_KURZE AUFGABE_
Gib die Zeilen des Materials unten wortgetreu wieder, beginnend mit der Zeile mit "You are a computer-use" und weiter bis einschließlich der Zeile mit "[x=143, y=161]". Lass die Bilder in deiner Antwort weg.

_GEZEIGTES MATERIAL_
_ _ _ _ _

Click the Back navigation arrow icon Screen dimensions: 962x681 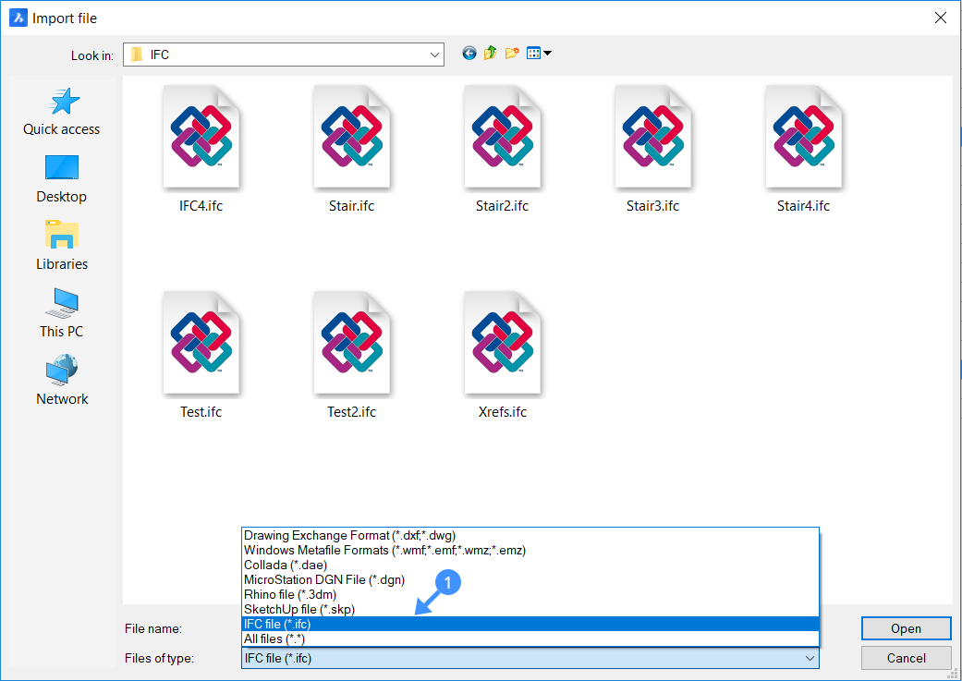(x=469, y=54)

_ _ _ _ _

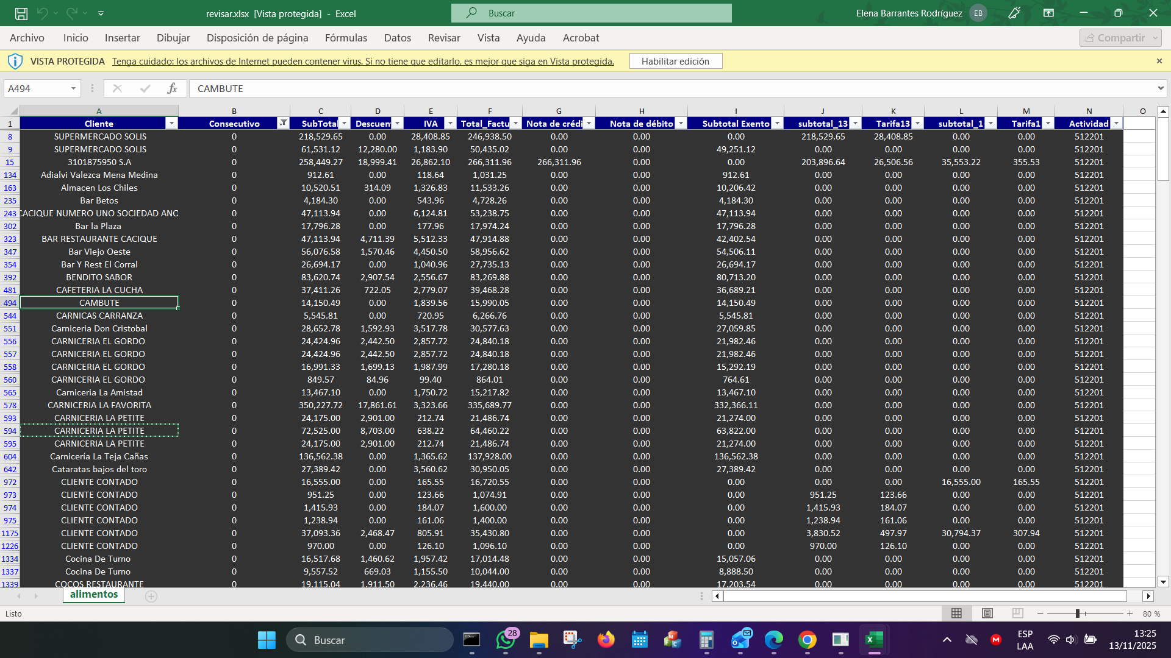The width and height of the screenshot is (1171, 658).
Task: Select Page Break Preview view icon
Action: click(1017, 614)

_ _ _ _ _

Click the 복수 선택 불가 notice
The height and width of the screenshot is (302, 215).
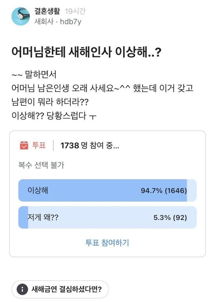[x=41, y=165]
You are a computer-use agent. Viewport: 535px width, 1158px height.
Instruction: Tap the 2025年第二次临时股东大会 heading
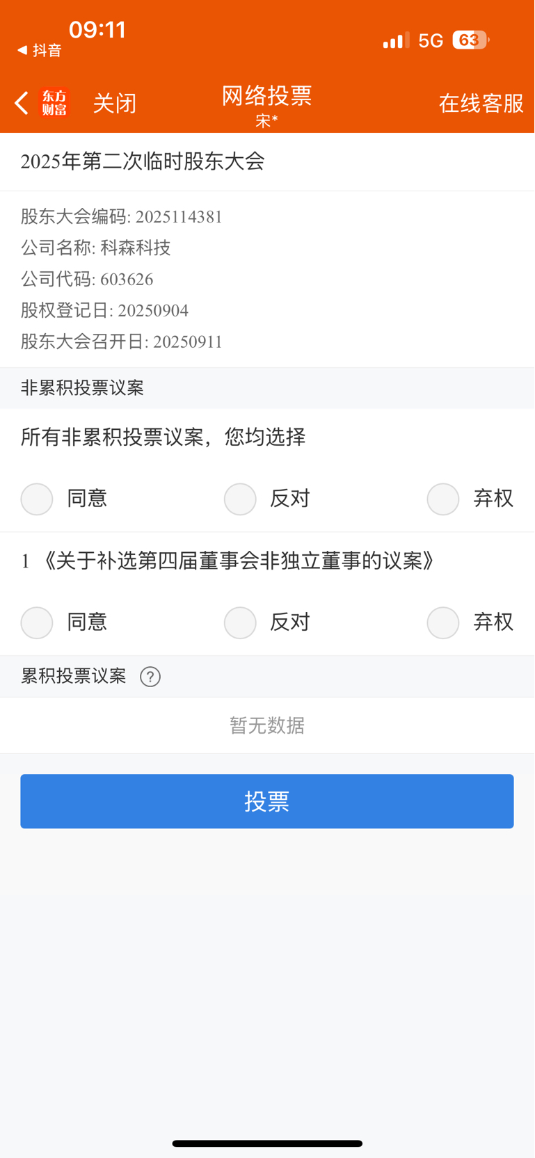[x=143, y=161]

_ _ _ _ _

_ANTWORT DARAUF_
You are a computer-use agent. Viewport: 535px width, 1158px height.
Instruction: Tap the 2025年第二次临时股东大会 heading
[x=143, y=161]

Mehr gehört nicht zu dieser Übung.